**Page extract**:
★ ★ ★
What Should We Make Of Bad TV?
Chris Cope, Life Files
"The beer's OK," I thought. "Not really worth the $3 extra I paid for it."

That's what I get for watching too much television.

I was drinking Firestone lager. The name probably sounds familiar to you. It either brings up images of exploding tires or that bloke from the reality TV show "The Bachelor."

He has his own beer.

Some rich fella with a tarnished family name and a fledgling brewery shows up on reality television to be chased around by women.

That's a bit convenient, don't you think: Several weeks of free advertising and good PR for your expensive beer and "really not that bad" family.

One would suspect that the man who will be chosen for the next season of "The Bachelor" will be related to Enron's Kenneth Lay.

Obviously I am getting old -- I'm complaining about the quality of television. But does it really have to be this bad?

The Marx Brothers (there's a pretty dated reference for you) once famously interrupted their vaudeville routine (vaudeville -- there's another dated reference, soon I'll be making witty allusions to the Boer Wars) to watch a cockroach crawl across the stage.
★ ★ ★
**Problem set**:
(a) In the column on bad TV, which lager was the writer drinking?
(b) Carry the column on bad TV forward, starting right after its last sentence about the Marx Brothers and the cockroach.
★ ★ ★
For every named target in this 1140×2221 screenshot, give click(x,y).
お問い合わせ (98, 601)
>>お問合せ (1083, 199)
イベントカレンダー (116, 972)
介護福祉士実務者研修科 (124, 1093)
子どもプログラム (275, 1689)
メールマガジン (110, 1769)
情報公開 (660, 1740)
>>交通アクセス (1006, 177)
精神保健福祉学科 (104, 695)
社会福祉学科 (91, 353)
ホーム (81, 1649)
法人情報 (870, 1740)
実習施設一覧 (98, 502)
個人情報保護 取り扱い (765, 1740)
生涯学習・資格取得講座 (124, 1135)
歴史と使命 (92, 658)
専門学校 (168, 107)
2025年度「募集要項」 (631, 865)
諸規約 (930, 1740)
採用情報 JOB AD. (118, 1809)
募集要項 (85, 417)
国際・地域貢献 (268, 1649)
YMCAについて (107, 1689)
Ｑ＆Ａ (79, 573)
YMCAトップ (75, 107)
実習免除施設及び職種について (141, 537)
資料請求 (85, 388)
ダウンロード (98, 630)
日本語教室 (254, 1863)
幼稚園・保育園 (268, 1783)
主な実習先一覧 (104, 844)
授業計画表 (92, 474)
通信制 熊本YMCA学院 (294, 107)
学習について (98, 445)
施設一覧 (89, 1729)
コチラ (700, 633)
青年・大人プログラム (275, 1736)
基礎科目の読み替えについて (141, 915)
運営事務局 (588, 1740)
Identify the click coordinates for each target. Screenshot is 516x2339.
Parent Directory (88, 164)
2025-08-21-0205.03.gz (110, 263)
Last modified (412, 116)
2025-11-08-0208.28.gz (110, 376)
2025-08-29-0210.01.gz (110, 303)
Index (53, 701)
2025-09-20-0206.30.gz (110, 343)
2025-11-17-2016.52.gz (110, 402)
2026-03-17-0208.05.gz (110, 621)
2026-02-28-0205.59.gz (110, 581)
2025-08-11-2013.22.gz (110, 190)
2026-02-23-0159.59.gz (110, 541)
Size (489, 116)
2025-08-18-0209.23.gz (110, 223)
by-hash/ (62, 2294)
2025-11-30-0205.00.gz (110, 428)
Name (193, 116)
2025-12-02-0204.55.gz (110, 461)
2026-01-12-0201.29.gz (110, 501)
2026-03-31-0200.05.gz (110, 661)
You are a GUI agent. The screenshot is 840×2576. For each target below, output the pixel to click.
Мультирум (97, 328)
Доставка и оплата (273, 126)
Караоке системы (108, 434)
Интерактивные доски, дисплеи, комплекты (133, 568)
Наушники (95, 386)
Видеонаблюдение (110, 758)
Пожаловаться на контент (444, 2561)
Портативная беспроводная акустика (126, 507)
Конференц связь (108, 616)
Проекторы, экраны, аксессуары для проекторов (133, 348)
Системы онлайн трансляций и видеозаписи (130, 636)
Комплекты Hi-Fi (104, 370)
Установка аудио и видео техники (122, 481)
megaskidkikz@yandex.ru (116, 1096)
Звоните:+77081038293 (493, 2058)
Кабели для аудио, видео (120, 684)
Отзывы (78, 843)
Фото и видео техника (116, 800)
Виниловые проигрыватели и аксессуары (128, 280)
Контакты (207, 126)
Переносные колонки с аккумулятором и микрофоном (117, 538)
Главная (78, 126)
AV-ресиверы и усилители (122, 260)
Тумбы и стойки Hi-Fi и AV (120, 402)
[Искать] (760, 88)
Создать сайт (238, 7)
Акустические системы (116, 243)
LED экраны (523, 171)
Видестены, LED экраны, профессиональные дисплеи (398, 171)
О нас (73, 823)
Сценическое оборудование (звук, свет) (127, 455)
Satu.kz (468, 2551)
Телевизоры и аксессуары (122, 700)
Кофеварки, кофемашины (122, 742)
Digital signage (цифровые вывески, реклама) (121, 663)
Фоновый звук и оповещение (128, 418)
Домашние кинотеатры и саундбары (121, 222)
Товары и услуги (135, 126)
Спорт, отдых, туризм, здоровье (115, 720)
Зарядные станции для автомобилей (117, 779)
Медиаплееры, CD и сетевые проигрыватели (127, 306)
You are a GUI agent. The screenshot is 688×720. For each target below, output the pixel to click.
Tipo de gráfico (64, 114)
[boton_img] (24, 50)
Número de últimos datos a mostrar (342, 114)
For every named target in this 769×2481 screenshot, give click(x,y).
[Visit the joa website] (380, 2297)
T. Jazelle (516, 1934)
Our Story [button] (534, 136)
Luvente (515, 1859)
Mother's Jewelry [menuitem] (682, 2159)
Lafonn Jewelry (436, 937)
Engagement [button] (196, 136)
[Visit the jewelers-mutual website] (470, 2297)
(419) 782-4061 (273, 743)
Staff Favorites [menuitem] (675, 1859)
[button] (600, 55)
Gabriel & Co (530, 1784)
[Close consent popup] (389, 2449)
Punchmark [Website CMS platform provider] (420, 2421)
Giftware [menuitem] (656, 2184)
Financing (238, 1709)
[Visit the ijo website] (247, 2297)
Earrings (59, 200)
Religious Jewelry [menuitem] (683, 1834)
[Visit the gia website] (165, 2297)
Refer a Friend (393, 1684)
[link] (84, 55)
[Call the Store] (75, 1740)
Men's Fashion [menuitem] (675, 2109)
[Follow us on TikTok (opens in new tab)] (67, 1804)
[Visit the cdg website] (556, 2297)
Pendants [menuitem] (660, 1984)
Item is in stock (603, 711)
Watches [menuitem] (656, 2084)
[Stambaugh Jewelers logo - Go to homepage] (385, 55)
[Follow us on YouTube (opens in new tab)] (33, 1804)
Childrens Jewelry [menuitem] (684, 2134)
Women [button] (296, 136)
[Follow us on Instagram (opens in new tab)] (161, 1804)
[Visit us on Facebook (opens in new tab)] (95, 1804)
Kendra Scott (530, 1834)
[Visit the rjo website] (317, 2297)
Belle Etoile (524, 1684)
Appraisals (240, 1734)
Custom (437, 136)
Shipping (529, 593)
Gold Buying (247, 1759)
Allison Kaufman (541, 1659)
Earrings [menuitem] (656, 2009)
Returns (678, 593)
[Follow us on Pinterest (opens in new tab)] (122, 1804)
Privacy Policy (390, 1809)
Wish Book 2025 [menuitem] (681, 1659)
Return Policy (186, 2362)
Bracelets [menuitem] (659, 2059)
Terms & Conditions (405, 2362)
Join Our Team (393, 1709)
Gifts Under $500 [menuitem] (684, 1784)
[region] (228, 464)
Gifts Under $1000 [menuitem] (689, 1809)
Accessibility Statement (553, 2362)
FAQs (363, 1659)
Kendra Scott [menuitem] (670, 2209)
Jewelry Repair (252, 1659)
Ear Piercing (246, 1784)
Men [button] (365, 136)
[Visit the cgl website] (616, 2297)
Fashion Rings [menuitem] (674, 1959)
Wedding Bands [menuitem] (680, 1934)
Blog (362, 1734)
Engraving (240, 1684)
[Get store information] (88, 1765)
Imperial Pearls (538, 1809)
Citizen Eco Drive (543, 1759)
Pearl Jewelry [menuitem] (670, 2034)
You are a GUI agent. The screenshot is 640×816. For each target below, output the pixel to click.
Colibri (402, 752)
★ ★ ★
**Results**:
(a) Firestone lager.

(b)
Yeah. Modern television is a lot like that.

This weekend I watched the finals of the "Are You Hot?" competition.

It made me wish my apartment had roaches. Unfortunately, a group from "Fear Factor" has already come through eaten all the insects in my apartment complex.

My brain hurt, and screamed for more input. I started to notice how dusty the top of my television is and that there is a little bump on the bottom of my foot that you can feel but not see. I started doing word problems in my head: "If I leave San Diego traveling at 75 mph, and my brother leaves Minneapolis traveling at 70 mph, where will we meet?"

The point of this show was to look at people.

And to say the word "hot."

At one point, the host said something to the effect of: "Let's take a look at our hot four 'Hot Or Not' contestants and their hot journey down the road of hotness to become the hottest person in Hot-merica."

I'm not lying -- the contestants were required to make a "declaration of hotness."

Their level of hoticity was judged by a hot-ocracy of class-D celebrities:

  • Bloke you've never heard of.
  • What's-her-name whom you had a poster of in high school until your mother made you take it down.
  • Bloke from that one TV show that was on the USA network.

    To make up for their excessive use of the word "hot," all involved kept their vocabulary limited to no more than 20 words.

    At one point, Bloke from that one TV show that was on the USA network made the mistake of (incorrectly) using the word "lackadaisical." It was met by a confused and frightened silence from the audience and contestants.

    Then, the next day, I went out and bought a 6-pack of beer that cost $3 more than it should, because I saw the brewery's owner on television.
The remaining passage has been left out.